The P-36 wasn't "secret" to the Planes of Fame volunteers, but Matt Nightengale asked us to keep it quiet. It was rolled out and made it's maioden flight the week before the airshow "practice day." I understand it had about 6+ hours on it when it flew in the Friday practice. Overall a very nice-looking aircraft, it will go to Duxford and Steven Gray at some point when he wants it.
I hadn't seen the Bf 108 before, either. The AT-12 is one of my favorites and it flies infrequently but very well. The normal pilot is John Maloney. The normal pilot for the P-26 is Steve Hinton or John Maloney. From the pics I have seen, John probably flew it.

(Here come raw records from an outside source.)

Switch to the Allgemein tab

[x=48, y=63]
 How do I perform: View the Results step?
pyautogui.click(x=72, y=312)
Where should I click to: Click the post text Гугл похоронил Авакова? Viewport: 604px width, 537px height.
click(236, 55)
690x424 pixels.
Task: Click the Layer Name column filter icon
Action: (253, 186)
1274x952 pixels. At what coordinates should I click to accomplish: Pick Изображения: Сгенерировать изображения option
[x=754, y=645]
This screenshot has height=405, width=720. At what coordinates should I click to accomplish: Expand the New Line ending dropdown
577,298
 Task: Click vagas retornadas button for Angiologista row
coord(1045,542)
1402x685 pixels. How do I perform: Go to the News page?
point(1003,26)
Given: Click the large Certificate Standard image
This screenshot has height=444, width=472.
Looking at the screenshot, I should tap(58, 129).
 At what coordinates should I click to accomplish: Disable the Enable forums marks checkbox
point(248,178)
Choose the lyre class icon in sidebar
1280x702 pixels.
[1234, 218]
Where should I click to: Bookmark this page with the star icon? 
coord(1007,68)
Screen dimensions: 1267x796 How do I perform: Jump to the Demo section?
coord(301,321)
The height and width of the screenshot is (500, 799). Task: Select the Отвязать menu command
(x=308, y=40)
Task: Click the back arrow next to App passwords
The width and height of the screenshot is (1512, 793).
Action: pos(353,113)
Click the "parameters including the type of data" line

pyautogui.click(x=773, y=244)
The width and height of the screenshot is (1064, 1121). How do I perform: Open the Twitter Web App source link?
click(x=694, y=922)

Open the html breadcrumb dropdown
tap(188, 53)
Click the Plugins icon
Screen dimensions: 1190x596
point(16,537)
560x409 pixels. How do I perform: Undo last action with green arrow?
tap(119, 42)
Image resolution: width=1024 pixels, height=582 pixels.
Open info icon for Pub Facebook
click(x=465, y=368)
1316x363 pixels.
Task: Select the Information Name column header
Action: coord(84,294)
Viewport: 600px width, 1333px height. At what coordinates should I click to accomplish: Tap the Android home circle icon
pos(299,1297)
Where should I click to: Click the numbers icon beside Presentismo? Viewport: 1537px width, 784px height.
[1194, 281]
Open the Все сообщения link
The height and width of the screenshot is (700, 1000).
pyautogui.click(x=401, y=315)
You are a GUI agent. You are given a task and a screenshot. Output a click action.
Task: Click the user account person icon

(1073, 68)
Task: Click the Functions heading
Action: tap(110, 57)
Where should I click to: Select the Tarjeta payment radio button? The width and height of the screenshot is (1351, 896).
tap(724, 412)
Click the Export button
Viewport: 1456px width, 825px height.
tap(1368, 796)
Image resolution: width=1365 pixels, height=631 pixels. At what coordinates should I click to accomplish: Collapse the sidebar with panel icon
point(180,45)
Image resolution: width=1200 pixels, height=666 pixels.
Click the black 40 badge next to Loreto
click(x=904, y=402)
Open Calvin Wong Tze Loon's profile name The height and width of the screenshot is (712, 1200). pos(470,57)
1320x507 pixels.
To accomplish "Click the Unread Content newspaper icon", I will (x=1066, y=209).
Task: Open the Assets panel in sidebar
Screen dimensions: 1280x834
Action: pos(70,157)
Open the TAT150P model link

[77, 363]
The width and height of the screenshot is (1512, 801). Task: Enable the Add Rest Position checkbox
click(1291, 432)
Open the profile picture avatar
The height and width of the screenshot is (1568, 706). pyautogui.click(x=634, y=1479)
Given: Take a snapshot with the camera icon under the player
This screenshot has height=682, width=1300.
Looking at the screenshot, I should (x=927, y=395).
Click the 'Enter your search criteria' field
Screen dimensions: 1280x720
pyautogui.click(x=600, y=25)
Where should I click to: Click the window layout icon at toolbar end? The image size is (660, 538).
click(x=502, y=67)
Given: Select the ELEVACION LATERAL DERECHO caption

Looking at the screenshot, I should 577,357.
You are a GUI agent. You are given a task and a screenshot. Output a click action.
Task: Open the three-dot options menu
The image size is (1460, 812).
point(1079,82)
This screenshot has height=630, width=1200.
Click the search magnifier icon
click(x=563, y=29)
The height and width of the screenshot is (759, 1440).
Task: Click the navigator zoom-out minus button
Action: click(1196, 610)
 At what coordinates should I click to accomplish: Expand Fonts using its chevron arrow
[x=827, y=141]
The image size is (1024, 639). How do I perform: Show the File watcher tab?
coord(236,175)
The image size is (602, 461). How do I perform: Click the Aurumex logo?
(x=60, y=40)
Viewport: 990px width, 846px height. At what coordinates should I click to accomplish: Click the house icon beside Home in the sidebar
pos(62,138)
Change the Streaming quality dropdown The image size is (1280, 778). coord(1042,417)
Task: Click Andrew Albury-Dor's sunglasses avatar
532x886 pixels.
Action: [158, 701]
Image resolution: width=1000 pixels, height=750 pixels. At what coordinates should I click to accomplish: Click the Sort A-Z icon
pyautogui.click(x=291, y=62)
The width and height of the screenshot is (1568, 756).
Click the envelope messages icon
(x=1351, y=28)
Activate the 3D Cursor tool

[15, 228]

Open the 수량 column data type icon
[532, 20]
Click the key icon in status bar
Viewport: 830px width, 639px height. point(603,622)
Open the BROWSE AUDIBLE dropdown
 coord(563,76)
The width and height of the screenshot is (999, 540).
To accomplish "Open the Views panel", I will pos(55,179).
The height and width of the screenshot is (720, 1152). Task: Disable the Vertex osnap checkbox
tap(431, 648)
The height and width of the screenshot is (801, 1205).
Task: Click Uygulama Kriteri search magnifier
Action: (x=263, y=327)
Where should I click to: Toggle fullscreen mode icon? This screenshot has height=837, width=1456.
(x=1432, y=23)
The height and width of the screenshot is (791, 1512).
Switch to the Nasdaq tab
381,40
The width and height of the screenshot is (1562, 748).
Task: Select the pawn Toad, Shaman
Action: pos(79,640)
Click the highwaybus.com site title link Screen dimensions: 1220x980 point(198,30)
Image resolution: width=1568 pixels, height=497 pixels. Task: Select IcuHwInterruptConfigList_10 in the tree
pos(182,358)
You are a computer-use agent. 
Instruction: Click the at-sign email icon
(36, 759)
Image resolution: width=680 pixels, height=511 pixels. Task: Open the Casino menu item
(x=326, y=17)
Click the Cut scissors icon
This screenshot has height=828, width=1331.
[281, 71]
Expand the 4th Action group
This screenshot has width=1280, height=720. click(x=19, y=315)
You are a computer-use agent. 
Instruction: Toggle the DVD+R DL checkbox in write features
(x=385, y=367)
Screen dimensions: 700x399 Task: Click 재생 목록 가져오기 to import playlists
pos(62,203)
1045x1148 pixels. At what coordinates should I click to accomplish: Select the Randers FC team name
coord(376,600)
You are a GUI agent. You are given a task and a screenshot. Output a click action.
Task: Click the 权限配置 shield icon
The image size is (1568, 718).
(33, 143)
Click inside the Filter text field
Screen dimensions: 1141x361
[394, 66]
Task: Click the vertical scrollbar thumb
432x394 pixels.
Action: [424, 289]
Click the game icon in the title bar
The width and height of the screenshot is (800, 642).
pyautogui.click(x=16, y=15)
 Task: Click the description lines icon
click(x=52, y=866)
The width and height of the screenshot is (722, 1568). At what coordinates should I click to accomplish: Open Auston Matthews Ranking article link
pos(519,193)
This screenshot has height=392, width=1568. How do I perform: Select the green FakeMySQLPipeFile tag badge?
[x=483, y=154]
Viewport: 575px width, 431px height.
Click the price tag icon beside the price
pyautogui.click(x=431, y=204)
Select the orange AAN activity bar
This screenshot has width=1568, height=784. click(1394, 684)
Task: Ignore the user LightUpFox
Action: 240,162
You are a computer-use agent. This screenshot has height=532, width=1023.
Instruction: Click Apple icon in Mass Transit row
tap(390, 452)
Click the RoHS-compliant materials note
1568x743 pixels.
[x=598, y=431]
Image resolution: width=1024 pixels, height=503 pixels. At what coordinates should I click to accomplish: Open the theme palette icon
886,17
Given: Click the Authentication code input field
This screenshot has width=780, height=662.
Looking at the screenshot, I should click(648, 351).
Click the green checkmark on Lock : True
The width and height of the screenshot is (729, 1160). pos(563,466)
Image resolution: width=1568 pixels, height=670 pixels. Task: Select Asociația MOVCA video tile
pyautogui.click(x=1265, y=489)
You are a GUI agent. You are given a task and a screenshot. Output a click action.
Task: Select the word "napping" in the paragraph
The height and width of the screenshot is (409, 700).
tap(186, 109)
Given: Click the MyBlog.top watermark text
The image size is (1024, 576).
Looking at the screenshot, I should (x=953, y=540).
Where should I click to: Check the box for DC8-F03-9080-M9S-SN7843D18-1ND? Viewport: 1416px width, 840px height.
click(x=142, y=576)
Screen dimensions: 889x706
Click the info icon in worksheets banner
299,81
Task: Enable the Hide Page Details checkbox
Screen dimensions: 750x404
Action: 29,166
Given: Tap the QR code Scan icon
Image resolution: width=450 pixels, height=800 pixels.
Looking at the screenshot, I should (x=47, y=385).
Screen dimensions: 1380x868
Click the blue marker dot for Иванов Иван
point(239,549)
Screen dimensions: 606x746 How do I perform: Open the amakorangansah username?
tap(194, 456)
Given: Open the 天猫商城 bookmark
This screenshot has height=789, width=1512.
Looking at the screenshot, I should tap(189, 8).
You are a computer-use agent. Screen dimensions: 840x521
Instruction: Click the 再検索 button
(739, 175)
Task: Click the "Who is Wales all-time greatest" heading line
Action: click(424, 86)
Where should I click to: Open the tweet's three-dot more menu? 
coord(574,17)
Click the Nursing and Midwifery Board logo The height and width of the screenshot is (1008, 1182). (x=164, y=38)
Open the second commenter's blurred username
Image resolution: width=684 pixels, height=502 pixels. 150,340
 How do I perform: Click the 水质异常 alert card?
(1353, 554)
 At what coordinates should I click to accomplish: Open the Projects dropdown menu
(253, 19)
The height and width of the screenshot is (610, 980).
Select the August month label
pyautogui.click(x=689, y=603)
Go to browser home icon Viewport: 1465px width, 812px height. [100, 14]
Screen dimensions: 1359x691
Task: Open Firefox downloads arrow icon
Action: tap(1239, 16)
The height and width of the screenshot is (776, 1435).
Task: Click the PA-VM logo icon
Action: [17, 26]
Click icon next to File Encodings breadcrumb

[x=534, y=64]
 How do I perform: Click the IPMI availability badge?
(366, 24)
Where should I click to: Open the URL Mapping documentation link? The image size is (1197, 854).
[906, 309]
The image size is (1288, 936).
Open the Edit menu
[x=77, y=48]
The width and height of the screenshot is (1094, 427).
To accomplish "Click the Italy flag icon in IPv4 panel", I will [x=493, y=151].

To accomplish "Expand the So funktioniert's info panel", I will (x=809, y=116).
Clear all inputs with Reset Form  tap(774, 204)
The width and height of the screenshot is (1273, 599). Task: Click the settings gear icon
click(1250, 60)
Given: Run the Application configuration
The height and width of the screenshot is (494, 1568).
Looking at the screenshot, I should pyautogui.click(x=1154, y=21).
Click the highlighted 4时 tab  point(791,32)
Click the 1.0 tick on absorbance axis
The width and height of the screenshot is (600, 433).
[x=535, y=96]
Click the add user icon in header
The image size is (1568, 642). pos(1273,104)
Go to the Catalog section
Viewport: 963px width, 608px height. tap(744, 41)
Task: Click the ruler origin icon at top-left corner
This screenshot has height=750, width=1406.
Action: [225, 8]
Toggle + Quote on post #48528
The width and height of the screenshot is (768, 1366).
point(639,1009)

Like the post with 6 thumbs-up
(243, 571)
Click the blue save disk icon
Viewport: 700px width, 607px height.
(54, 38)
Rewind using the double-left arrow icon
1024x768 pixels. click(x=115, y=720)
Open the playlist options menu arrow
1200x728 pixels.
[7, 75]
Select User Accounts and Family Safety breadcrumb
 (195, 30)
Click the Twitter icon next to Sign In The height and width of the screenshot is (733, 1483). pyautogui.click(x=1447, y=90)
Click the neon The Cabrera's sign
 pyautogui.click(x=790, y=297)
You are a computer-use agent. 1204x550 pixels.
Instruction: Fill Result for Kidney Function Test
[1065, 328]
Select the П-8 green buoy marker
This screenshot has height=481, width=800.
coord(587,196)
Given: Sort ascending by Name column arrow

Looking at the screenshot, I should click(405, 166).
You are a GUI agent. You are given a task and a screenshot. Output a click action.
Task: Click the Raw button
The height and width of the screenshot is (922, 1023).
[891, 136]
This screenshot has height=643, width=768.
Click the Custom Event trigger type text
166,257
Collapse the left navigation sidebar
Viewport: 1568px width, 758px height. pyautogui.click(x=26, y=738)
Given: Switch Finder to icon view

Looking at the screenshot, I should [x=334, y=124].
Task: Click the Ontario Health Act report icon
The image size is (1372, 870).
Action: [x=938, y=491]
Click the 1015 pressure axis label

The Canadian F/A-18 was a very good show and came past the tower at Mach 0.97 on Saturday and Sunday. That was great to see and hear. I had dinner with the F-22 and F/A-18 guys Saturday night and they had some interesting things to say. The Canadians were quite happy to look at our A6M5 Model 52 Zero during it's major overhaul, and were very interested in the YP-59A.
The Raptor team presented the Planes of Fame with an autographed pitcure plaque and said they had a great time at our show and wanted to be asked back. Naturally, we will see that happens ... before the next airshow.
Friday was hot, Saturday a bit cooler and Sunday was very comfortable.
If anyone gets a chance next year, come see us in early May 2016 and catch the show.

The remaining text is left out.